• INSTRUCCIONES:
[a] Transcribe literalmente el fragmento seleccionado entre "No quise volver" y "gente que aprecio.", ambos incluidos.
[b] Por favor, resume el fragmento seleccionado en dos oraciones.

• FRAGMENTO SELECCIONADO:

_ _ _

Pues resulta que, en efecto, esa hija me dejó una enorme lección de vida: sobrevivir incluso a pesar de mí misma y mi frágil voluntad.
Ella murió los últimos días de noviembre. Simplemente un día dejé de sentir sus movimientos alocados en mi vientre. Treinta y ocho semanas de gestación tenía cuando eso ocurrió. Perfectamente formada y preciosa. Con el cabello abundante, negro y ensortijado.
Ella murió y se llevó su nombre y mis ganas de vivir. Se llevó los planes que tenía para ella con nosotros y mis letras.
No quise volver a escribir esta columna después de eso. Sentía que no podría hacerlo tanto como en su momento sentí las ganas de, una mañana, ya no despertar y dejar de sufrir todo el dolor que me consumía y carcomía como ratas que devoran desperdicios después de días de no probar bocado.
Con el paso del tiempo, tras un duelo que en momentos parecía no tener fin, descubrí que los hijos dejan lecciones, aun cuando sean hijos muertos.
Descubrí que la vida no es justa ni buena, pero precisamente por esa razón ahora disfruto y valoro más los momentos en familia y con la gente que aprecio.

_ _ _

• MATERIAL PROPORCIONADO:
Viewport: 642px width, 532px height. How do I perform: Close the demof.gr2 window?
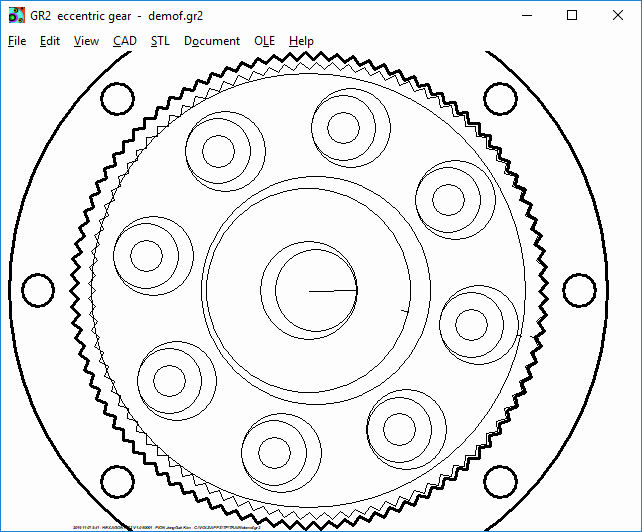[x=617, y=15]
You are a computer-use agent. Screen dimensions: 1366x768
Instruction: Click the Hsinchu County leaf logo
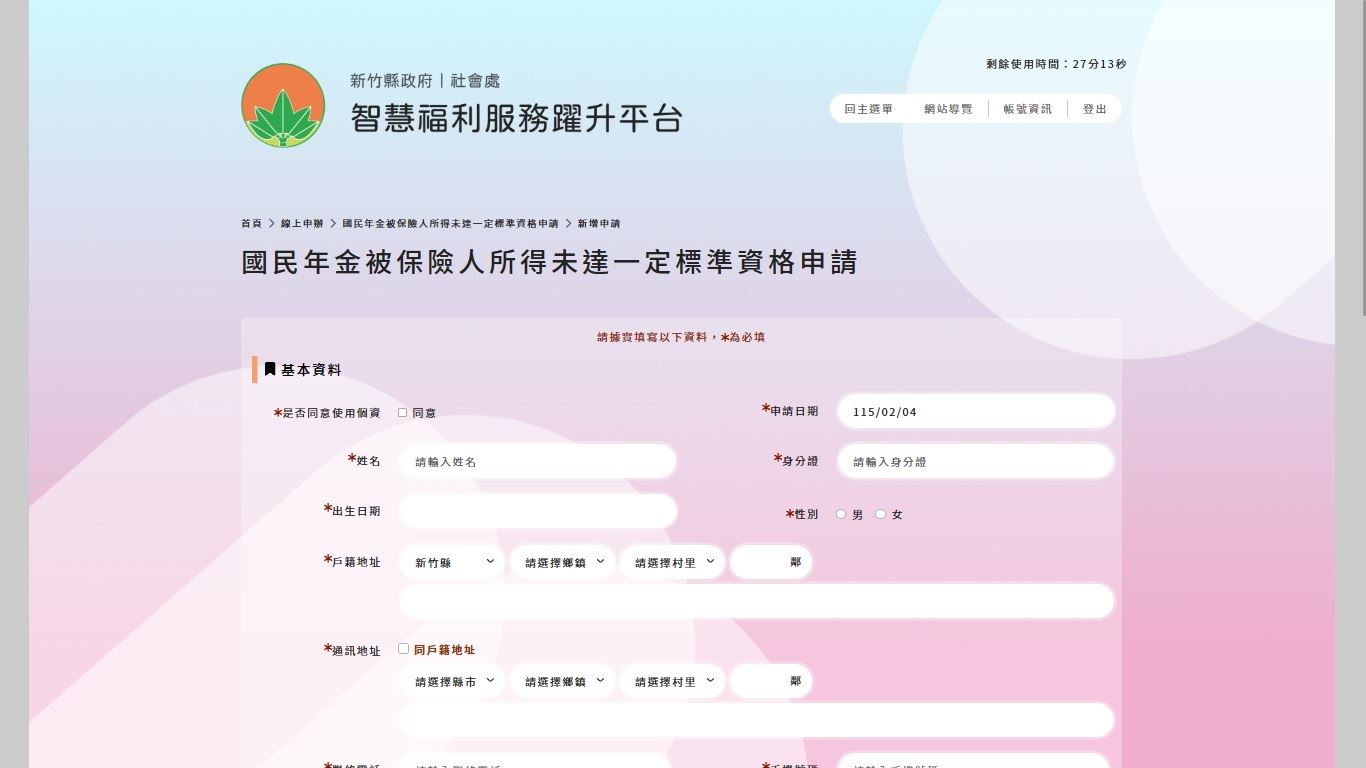tap(283, 105)
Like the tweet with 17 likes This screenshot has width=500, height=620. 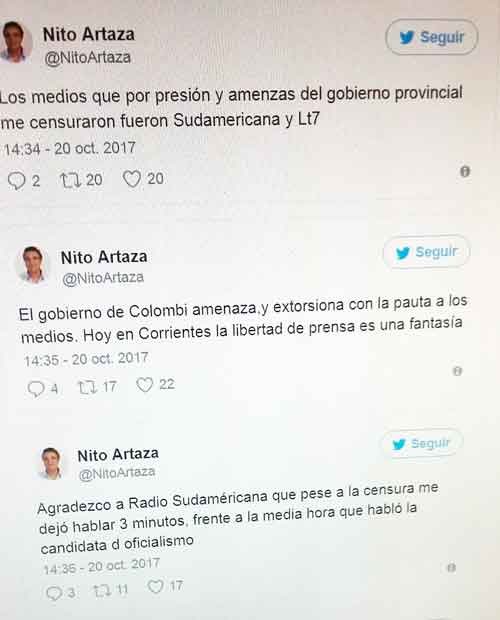pos(155,586)
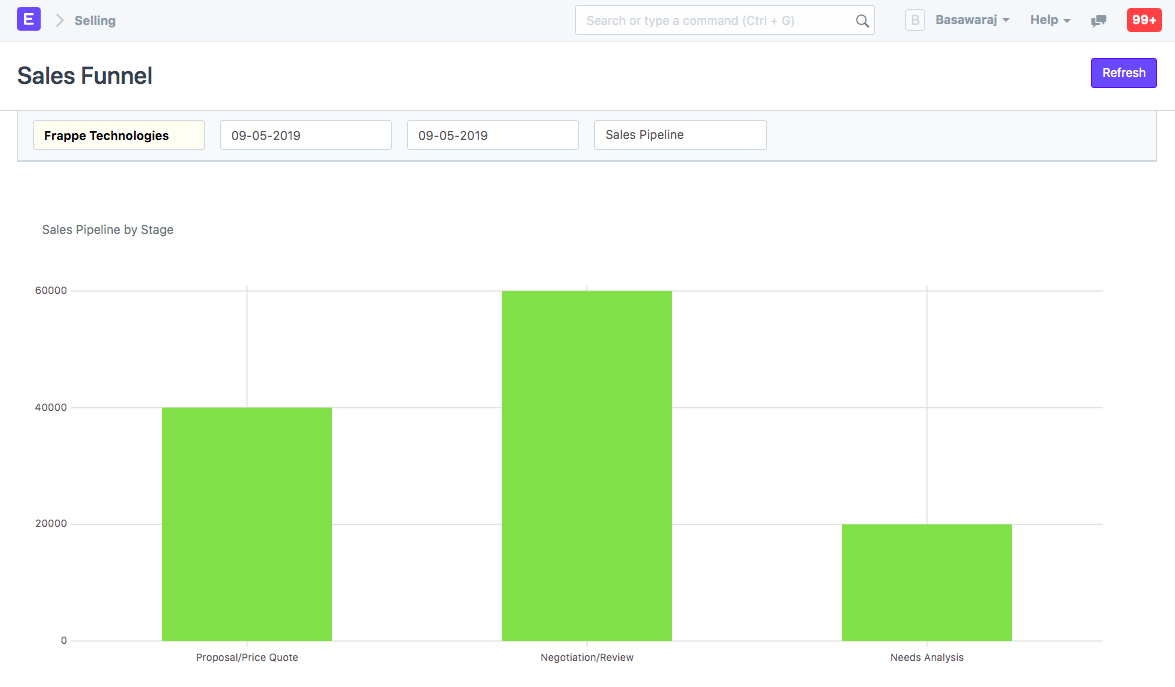
Task: Click the search magnifier icon
Action: [862, 19]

_ _ _

• RESPUESTAS:
[a]
No quise volver a escribir esta columna después de eso. Sentía que no podría hacerlo tanto como en su momento sentí las ganas de, una mañana, ya no despertar y dejar de sufrir todo el dolor que me consumía y carcomía como ratas que devoran desperdicios después de días de no probar bocado.
Con el paso del tiempo, tras un duelo que en momentos parecía no tener fin, descubrí que los hijos dejan lecciones, aun cuando sean hijos muertos.
Descubrí que la vida no es justa ni buena, pero precisamente por esa razón ahora disfruto y valoro más los momentos en familia y con la gente que aprecio.

[b] Tras la muerte de su hija a las treinta y ocho semanas de gestación, quien escribe perdió las ganas de vivir y dejó de escribir esta columna. Con el tiempo, después de un duelo que parecía no tener fin, descubrió que los hijos dejan lecciones aun cuando estén muertos, y ahora valora más los momentos en familia y con la gente que aprecia.